**ACTIVITY:**
Below are records; reproduce exactly the lines from the one containing "Instruction: Click Zoom" through the end, both included, and only those.
------------------------------
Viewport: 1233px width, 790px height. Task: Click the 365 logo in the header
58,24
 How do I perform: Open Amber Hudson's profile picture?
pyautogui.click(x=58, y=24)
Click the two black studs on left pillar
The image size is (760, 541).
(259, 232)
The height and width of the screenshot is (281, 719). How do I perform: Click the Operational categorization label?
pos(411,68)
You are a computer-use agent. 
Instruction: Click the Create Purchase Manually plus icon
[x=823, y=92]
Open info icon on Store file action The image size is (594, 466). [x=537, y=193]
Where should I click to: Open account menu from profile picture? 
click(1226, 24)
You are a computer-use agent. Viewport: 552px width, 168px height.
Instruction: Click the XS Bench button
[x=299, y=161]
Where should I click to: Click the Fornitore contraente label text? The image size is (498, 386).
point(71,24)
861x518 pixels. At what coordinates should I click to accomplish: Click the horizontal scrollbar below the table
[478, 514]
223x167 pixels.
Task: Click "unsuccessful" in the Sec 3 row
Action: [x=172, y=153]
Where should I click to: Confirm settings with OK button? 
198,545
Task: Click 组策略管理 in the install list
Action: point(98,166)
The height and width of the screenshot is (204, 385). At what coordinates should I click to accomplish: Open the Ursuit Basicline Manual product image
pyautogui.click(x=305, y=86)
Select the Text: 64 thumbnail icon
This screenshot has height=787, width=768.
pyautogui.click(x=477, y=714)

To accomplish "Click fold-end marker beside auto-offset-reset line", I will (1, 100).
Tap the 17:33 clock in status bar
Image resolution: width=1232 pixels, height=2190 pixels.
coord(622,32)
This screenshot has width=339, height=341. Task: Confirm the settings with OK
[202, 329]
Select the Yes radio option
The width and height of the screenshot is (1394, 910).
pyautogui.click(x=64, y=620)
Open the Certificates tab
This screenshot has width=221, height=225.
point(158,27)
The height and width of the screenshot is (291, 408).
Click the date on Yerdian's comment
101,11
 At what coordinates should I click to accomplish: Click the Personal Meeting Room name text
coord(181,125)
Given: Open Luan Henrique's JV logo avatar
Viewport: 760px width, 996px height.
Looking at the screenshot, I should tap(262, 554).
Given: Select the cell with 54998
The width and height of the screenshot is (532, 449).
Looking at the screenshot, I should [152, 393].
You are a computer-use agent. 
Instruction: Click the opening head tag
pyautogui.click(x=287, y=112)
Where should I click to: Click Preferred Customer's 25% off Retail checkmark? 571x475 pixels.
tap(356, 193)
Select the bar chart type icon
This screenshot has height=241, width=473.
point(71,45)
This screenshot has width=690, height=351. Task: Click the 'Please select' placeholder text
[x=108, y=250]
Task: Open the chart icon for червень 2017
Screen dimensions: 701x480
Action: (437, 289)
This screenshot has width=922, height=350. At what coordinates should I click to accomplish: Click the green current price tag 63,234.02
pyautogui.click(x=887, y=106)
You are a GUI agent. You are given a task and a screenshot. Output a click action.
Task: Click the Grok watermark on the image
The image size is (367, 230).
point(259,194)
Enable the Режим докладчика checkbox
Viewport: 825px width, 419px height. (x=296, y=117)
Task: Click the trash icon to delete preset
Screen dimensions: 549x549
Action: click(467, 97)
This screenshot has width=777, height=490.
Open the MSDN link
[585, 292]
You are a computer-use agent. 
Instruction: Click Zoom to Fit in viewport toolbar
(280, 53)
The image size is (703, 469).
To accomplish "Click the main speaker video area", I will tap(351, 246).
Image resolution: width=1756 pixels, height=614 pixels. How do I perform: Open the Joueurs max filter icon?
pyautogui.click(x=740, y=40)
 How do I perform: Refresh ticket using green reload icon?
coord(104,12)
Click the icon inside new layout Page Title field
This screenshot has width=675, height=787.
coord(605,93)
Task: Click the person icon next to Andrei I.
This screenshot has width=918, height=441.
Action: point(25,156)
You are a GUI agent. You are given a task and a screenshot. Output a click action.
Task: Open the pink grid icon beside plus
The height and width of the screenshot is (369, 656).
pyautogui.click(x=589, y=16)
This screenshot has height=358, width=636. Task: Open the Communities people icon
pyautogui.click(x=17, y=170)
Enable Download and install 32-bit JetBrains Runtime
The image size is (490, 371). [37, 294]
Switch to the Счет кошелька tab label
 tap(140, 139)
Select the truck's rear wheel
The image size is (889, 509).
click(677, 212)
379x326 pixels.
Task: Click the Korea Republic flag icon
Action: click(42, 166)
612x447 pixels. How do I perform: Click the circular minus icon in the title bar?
------------------------------
**EXERCISE RESPONSE:**
Instruction: Click Zoom to Fit in viewport toolbar
(280, 53)
The image size is (703, 469).
To accomplish "Click the main speaker video area", I will tap(351, 246).
Image resolution: width=1756 pixels, height=614 pixels. How do I perform: Open the Joueurs max filter icon?
pyautogui.click(x=740, y=40)
 How do I perform: Refresh ticket using green reload icon?
coord(104,12)
Click the icon inside new layout Page Title field
This screenshot has width=675, height=787.
coord(605,93)
Task: Click the person icon next to Andrei I.
This screenshot has width=918, height=441.
Action: point(25,156)
You are a GUI agent. You are given a task and a screenshot. Output a click action.
Task: Open the pink grid icon beside plus
The height and width of the screenshot is (369, 656).
pyautogui.click(x=589, y=16)
This screenshot has height=358, width=636. Task: Open the Communities people icon
pyautogui.click(x=17, y=170)
Enable Download and install 32-bit JetBrains Runtime
The image size is (490, 371). [37, 294]
Switch to the Счет кошелька tab label
 tap(140, 139)
Select the truck's rear wheel
The image size is (889, 509).
click(677, 212)
379x326 pixels.
Task: Click the Korea Republic flag icon
Action: click(42, 166)
612x447 pixels. How do I perform: Click the circular minus icon in the title bar?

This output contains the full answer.